After ocean carriers’ cumulative profits topped some $9 billion in the final quarter of 2020, profits in the liner sector could double that figure in the first quarter of this year.
Cosco Shipping told analysts last week that it expected its first-quarter net profit to hit a whopping $2.3 billion, up from just $44 million in the same period last year, after its average freight rate soared 54% quarter-over-quarter.
“It will be another strong year for the container shipping sector,” said Shanghai-based Bank of Communications shipping analyst Maggie Wang.
Maritime consultancy Drewry agreed, saying the container shipping market has “never been hotter,” as the sector is now in “uncharted waters” on the crest of an unprecedented upward business cycle.
“Using history as the only guide, the smart bet would be to think the market will cool off fairly quickly, but these are not normal times,” the consultancy said.
In its view, carriers are “well prepared for at least another two very profitable years.”
While the huge freight rate inflation in the second half of last year was caused by a pandemic commodity consumption-driven shift, coupled with supply chain disruption and constrained capacity, the “return to normalcy continues to lag,” Drewry noted.
“Drewry’s working position is that port congestion and container equipment shortages will remain an undesirable feature for most of 2021, albeit decreasing in degree as the months pass. This will further restrict capacity availability and lead to substantially higher average spot and contract rates.”
In fact, carriers have managed to lock in substantial annual contract increases with shippers on major trade lanes, with several reports to The Loadstar of “very one-sided negotiations” and take-it-or-leave-it offers made by shippers.

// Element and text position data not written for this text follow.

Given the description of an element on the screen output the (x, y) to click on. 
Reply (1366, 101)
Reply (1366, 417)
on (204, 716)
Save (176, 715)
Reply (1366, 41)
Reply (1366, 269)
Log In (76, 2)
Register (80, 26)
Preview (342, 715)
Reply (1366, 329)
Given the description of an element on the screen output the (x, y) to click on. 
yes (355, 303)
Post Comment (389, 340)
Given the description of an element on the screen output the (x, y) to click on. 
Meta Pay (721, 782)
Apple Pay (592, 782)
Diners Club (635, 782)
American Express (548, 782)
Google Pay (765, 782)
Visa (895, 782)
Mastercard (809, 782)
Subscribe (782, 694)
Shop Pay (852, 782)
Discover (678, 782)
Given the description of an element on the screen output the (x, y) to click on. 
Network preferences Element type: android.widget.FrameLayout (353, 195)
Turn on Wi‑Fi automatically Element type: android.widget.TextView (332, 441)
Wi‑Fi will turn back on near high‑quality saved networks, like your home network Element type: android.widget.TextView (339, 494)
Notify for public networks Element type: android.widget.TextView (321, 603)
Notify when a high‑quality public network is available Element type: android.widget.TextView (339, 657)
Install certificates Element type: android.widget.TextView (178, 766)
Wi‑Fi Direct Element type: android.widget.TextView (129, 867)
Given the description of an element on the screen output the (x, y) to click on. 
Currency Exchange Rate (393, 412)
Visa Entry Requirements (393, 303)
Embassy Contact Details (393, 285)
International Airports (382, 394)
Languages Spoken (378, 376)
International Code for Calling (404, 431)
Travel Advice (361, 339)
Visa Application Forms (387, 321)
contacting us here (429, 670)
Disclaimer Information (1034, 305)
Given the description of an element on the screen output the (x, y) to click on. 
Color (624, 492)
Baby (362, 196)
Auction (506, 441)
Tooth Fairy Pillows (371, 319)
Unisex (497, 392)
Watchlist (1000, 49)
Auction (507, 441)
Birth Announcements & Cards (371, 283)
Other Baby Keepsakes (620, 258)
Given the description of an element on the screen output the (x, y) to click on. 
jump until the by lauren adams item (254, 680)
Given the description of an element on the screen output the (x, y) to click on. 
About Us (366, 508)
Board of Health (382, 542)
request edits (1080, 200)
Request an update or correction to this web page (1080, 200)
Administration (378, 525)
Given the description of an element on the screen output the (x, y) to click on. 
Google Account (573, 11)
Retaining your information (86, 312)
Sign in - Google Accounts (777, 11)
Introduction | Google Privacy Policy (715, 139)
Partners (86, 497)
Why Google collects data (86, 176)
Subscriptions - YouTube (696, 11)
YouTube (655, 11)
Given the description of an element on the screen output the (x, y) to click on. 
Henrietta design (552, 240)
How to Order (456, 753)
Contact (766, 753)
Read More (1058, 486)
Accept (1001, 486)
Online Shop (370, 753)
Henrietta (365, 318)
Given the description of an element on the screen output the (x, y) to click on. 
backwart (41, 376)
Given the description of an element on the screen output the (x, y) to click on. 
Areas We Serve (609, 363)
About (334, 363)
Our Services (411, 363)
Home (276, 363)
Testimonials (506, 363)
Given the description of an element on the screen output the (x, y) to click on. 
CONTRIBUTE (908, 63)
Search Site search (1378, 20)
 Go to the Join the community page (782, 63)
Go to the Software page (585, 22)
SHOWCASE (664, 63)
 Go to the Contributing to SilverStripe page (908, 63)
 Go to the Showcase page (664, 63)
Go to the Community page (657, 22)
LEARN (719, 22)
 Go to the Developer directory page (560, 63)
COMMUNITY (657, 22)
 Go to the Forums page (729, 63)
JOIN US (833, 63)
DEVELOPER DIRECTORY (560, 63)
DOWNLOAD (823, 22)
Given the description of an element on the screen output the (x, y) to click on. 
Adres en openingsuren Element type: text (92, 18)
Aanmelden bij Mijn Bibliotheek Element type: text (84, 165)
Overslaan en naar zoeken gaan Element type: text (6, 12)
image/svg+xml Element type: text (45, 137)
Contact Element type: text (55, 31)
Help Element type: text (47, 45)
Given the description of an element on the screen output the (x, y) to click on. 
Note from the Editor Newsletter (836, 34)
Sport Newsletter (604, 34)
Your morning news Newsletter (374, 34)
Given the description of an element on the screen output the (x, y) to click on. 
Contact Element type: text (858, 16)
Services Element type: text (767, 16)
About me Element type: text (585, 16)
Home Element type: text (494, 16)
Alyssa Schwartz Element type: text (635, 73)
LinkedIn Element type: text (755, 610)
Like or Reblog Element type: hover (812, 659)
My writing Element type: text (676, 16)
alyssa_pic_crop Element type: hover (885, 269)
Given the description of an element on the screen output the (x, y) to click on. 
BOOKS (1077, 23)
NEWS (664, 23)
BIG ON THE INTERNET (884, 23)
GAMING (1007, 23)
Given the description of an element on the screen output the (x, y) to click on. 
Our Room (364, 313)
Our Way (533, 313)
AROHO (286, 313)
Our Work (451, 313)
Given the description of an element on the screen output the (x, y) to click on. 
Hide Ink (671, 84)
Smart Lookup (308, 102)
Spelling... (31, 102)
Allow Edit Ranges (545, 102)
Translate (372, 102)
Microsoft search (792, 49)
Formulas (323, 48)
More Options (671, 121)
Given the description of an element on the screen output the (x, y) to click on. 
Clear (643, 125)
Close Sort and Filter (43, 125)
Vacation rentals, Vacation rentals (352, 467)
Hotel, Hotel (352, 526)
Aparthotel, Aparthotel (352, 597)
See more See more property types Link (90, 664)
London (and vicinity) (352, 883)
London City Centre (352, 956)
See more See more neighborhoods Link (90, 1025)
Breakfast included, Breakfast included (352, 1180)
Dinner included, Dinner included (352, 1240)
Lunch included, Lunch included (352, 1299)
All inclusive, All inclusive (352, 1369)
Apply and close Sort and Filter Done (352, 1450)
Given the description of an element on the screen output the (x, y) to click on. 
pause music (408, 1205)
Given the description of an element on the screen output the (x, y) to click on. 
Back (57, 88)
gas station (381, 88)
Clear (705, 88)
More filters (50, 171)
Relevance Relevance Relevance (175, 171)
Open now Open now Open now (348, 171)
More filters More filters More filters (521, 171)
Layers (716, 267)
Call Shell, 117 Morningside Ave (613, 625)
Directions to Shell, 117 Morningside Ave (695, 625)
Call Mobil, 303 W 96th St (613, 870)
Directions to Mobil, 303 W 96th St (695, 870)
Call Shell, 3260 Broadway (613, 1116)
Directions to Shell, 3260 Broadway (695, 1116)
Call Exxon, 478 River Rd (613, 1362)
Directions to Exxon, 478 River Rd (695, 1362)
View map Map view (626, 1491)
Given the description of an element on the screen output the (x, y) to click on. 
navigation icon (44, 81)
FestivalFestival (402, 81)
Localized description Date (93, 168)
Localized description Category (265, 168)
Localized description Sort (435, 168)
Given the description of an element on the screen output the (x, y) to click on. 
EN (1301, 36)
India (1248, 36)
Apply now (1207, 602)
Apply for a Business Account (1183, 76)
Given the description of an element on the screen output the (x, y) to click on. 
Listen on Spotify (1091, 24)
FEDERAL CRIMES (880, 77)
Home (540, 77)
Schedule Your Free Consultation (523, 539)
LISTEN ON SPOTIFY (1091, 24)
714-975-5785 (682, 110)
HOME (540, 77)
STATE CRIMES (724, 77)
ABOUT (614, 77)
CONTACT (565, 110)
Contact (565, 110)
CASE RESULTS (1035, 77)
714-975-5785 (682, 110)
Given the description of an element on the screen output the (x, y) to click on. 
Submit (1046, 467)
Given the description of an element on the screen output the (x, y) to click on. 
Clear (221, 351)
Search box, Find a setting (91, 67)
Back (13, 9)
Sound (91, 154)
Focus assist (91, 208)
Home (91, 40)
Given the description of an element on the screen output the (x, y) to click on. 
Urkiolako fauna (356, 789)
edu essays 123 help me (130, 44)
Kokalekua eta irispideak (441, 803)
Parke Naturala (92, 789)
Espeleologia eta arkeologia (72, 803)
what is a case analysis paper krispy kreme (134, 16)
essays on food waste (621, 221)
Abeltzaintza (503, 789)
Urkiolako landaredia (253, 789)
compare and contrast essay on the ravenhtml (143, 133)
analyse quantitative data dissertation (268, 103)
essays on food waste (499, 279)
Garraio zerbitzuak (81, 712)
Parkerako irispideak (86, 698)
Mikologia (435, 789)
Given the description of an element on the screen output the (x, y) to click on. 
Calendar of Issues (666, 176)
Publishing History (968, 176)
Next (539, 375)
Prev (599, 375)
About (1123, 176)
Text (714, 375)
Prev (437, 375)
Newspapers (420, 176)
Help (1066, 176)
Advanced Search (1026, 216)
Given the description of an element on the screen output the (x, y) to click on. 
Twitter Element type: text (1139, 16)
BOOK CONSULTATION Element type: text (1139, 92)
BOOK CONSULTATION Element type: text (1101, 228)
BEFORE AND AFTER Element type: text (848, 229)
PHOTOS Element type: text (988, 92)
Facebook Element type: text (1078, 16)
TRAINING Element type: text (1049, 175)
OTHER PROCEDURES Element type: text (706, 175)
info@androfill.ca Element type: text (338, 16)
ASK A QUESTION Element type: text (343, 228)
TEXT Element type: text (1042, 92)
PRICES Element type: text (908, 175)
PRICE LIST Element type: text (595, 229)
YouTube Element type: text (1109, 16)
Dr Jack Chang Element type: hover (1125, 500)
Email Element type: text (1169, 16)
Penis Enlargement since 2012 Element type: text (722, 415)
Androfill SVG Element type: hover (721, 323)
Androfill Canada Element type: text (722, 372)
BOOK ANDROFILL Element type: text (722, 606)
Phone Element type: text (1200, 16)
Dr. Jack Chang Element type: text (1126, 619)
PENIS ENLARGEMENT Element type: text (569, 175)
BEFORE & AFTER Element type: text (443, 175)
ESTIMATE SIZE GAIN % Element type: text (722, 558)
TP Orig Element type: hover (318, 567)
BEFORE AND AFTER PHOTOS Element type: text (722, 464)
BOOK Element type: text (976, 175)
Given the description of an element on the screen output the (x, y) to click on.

In addition, shippers are also reducing the MQC (minimum quantity commitment) in contracts in order to allocate more space for spot and premium business, which pay more.
And carriers’ increased confidence is reflected in their interest in locking in chartered tonnage for periods of three years or more at sky-high daily rental rates.
“With higher contract rates locked in, another highly profitable year is virtually guaranteed,” Drewry said, suggesting that despite the operating cost headwinds of higher fuel or charter hire, the industry was on track to “set profitability records once again in 2021.”
By 2022, while Drewry expects some erosion in freight rates, it still believes carriers will manage to remain “very profitable” due to “favorable supply and demand growth trends coupled with skillful capacity management.”
Thereafter, the outlook looks less certain, given the recent rush to order new vessels that will begin sailing in the next two to three years.
“Shipowners risk paying a lot of money for assets that could kill the container up-cycle,” Drewry says.
He added that while shippers can expect “a prolonged and unprecedented bull cycle,” he warned that if the acceleration in vessel orders continued, there was a “risk of returning to overcapacity that would shorten the cycle.”